Introduction

Cellulose nanofibrils (CNFs) are attracting increasing interest for use as building blocks of high-performance materials obtained from renewable sources. They are now widely used as fillers for composite materials [1,2,3,4,5,6,7,8] because of their excellent mechanical properties.

CNFs are generally obtained by mechanical or physicochemical pulverization via fibrillation of natural cellulose pulp fibers to nanometer-scale widths. Three types of processes are typically used to fabricate CNFs [8]. The first two are using mechanical shearing stress with chemical pretreatments, e.g., by TEMPO oxidization [9], and solely mechanical processes, such as grinding [10]. The third type, i.e., the aqueous counter collision (ACC) method, is a physicochemical process, which involves impingement of two high-speed jets of aqueous suspensions of the raw materials, which are expelled through a pair of opposing nozzles [11,12,13].

The key aspect of this physicochemical process for the preparation of CNFs is selective interfacial cleavage of weak intermolecular interactions by a propagating elastic–plastic wave generated by the impingement of water jets. The shock waves resulting from ACCs are propagated through the elastic crystalline domains of the initial materials, and thus cleave between the hydrophobic van der Waals (2 0 0) planes normally hidden inside native crystalline cellulose fibers. These hydrophobic planes are eventually exposed on the surface [14]. The resulting CNFs (ACC–CNFs) were found to have a Janus-type amphiphilic surface that is composed of both hydrophobic and hydrophilic planes in an aqueous system [15]. In addition, ACC–CNFs reflect the characteristics of the raw material [16].

Natural cellulose fibers have an internal structure in which the reducing ends of cellulose molecules are aligned in parallel and in one direction. When natural cellulose fibers are subjected to ACC treatment, the ACC–CNFs are expected to be refined from the reducing end during the preparation process. This is confirmed by the observation that thin fibrillated fibers were fibrillated at one end of the thick raw fibers [13, 17].
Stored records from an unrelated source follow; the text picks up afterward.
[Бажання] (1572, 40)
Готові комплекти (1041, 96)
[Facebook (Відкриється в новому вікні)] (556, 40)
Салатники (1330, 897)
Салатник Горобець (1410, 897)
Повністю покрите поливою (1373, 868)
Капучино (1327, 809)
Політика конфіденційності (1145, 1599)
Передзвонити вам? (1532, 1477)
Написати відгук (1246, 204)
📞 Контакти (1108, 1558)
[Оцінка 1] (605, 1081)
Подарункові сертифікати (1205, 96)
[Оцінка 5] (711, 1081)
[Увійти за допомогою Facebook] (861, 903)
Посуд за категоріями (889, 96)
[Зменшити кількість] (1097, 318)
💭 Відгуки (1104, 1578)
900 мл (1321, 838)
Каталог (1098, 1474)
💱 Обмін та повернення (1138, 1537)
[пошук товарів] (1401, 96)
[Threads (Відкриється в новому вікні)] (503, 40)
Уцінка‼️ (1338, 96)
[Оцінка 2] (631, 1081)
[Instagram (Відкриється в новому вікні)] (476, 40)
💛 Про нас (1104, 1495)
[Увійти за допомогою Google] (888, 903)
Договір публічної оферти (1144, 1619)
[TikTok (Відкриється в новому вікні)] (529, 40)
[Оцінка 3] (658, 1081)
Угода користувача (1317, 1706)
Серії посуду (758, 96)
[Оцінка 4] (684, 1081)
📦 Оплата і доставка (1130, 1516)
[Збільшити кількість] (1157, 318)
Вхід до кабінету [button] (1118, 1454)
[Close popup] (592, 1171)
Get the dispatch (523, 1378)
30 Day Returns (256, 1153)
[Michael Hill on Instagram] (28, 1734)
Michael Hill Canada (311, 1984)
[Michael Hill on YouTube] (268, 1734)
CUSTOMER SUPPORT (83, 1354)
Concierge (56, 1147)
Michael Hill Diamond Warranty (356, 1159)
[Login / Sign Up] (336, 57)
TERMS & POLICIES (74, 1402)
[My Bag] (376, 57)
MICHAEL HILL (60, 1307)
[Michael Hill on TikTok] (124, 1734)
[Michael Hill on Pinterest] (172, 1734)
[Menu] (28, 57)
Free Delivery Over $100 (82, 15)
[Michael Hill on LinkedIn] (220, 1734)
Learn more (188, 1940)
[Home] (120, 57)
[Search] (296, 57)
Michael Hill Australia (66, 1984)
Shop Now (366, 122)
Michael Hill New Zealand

Mercerization is a process in which natural cellulose fibers are swollen by immersion in highly concentrated aqueous NaOH solution, washed with water, and dried. During this process, the crystal structure is transformed from cellulose I to cellulose II, while retaining its solid phase. Cellulose II crystals consist of anti-parallel arrangements of cellulose molecular chains with alternating reducing ends. In the crystal, hydrogen bonding of the molecular chains occurs not only via O(2)–O(6') bonds, but also via O(2)–O(2') and O(6)–O(6') glucose residue bonds, as shown in Fig. 1. In addition, the crystallinity lower than that of natural cellulose, and is commonly of the order of 60%.

Fig. 1
figure 1

Schematic diagrams of crystal lattice and hydrogen bonds of cellulose I (left) and cellulose II (right). Bars indicate glucan chains, and dotted lines indicate hydrogen bonds

Research to date has only focused on ACC treatment of native cellulose materials. In the ACC treatment of cellulose II, it is still unclear what the surface properties are and which crystal planes are cleaved. The ACC–CNFs from cellulose II are expected to show specific properties that differ from those of conventional ACC–CNFs. In this study, commercially available microcrystalline cellulose (MCC) powder, which had been derived from wood pulp by acid hydrolysis, and its mercerized cellulose were subjected to ACC treatments. The fiber morphologies, crystallinities, and surface properties of the ACC-treated products were investigated. The results are discussed in terms of the cleavage mechanism during the ACC treatment. It should be noted that because the samples used had similar degrees of crystallinity (ca. 60%), it is preferable to compare the changes in their properties.

Materials and methods

Sample preparation

Commercially available MCC (Funacel II, Funakoshi Co., Ltd., Tokyo Japan) was used as the raw material. The degree of polymerization was 200–220 [13]. The MCC was washed three times with deionized water, twice with a 1:1 (v/v) mixture of deionized water and acetone, and twice with acetone, as described in a previous report [18]. The MCC was used as received (untreated, U). A mercerized (M) sample was obtained by immersion of the MCC in 17.5 wt% NaOH for 30 min, neutralizing, and washing with methanol and ethanol. The two samples were suspended in deionized water at a concentration of 1.0 wt%, and the sample suspensions were subjected to ACC treatment at ejecting pressures of 100 and 200 MPa, and numbers of collisions from 5 to 90 Pass.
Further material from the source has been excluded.